Several types of attacks on mobile devices are now being identified; from malicious code embedded on websites to downloads that embed themselves in the heart of the device. Many use the vulnerability of a crash in the operating system to gain access to the device, finding instabilities in the OS and creating a crash that puts the OS into its protected mode so that when the OS restarts, the malicious code is in place. Although devices may have some protection against such attacks, hackers are most ingenious in circumventing system defenses.

One relatively benign example that shows how to hijack the iPhone was demonstrated by Independent Security Evaluators (ISE) on their website where the iCalc application downloads additional code that gives a hacker control of the phone.

Such attacks can often come from code embedded into any website visited by the user of the mobile device. The site owner could very well be innocent — the site itself may have been maliciously compromised by hackers.

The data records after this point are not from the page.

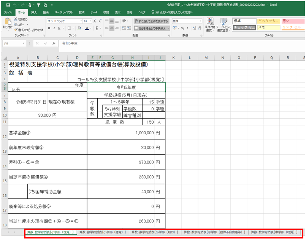Screen dimensions: 306x240
Task: Click the insert function fx icon
Action: 54,43
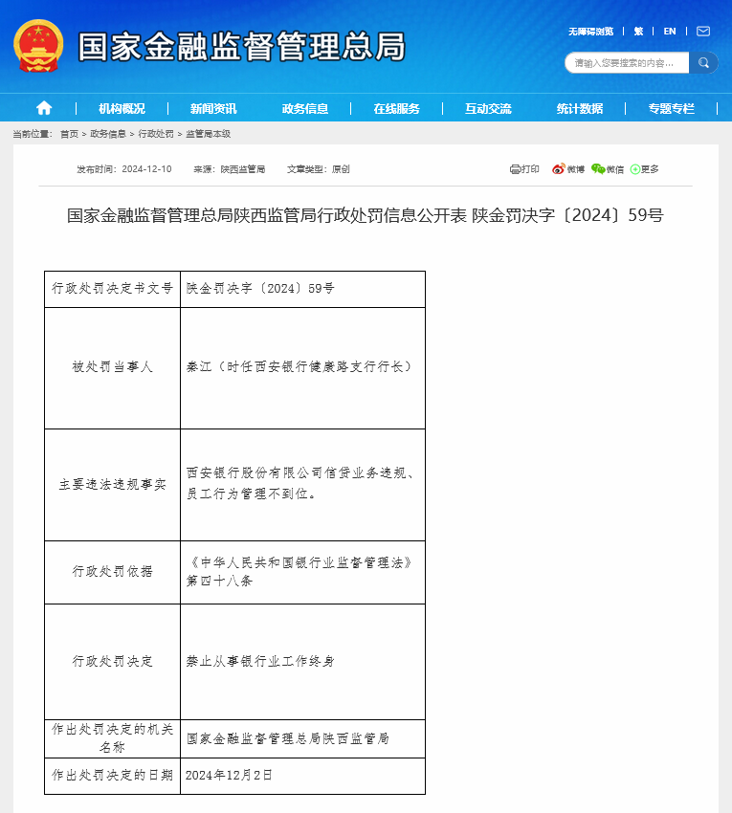This screenshot has width=732, height=813.
Task: Open the 新闻资讯 menu
Action: pyautogui.click(x=213, y=108)
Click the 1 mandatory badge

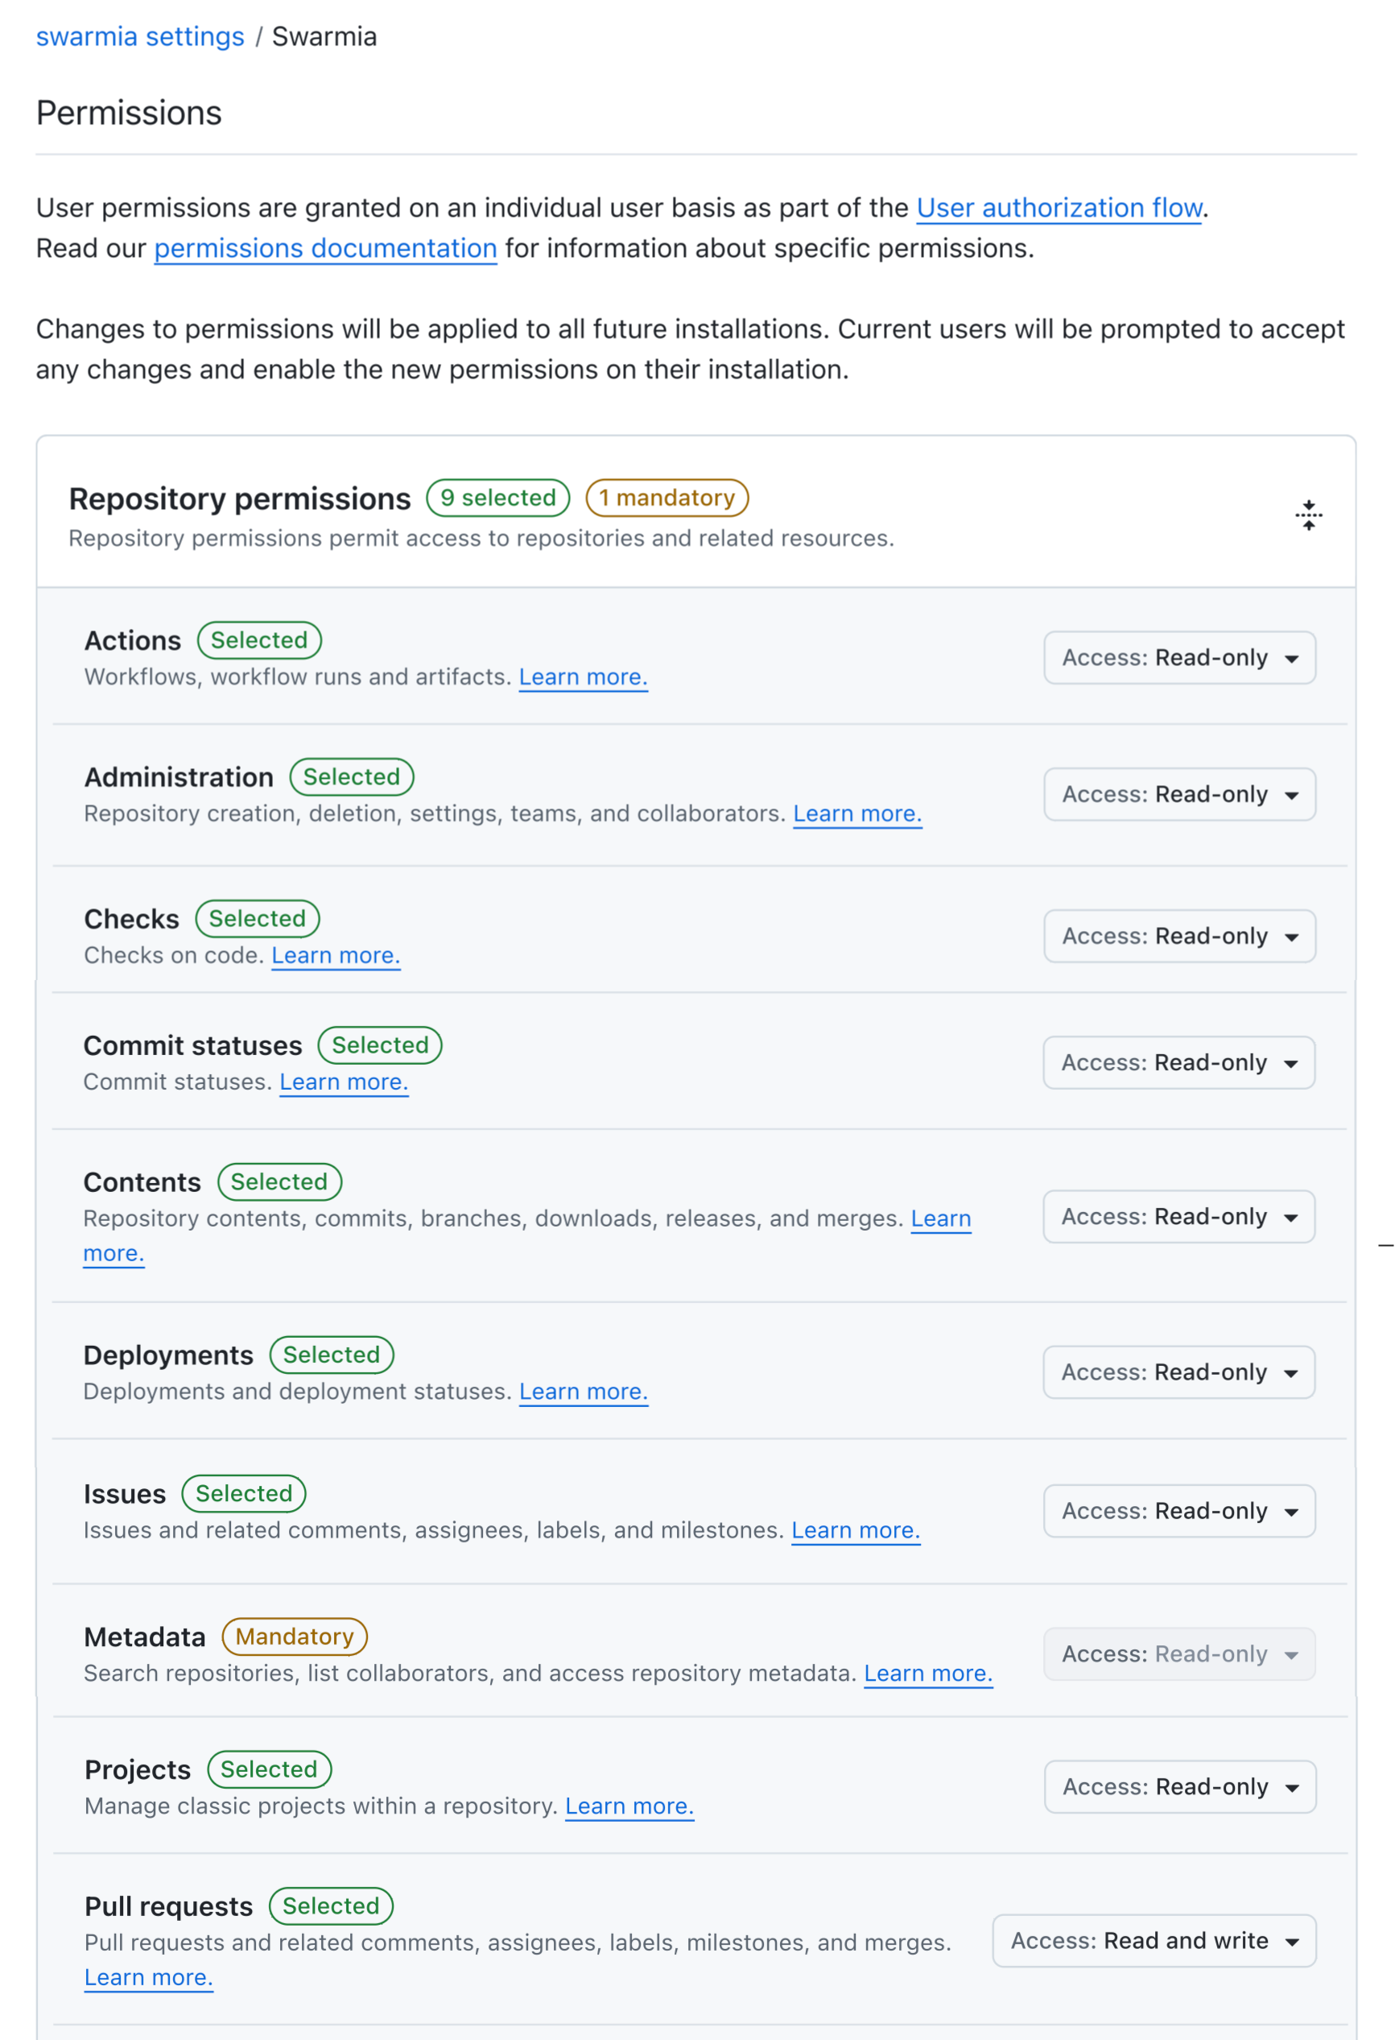point(667,498)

Once the device is compromised, it can then be used to send personal data such as credit card information and passwords to any location, or use the phone as part of a denial of service attack on other parts of the network, all without the user being aware of the activity. Apple has patched that particular vulnerability since it was made public last year, but it highlights the risks with mobile devices that are evolving into fully fledged computers. The researchers at ISE predict that devices running Windows Mobile will be targeted in similar ways.

Other threats are also embedded in websites that are increasingly sophisticated. The 'Silent Love China' virus uses SQL injection to infect a client, hiding the malicious code in an SQL string similar to the strings used to control the databases that hold the content. These can be on spoof sites, mocked up to imitate popular sites such as auction site eBay.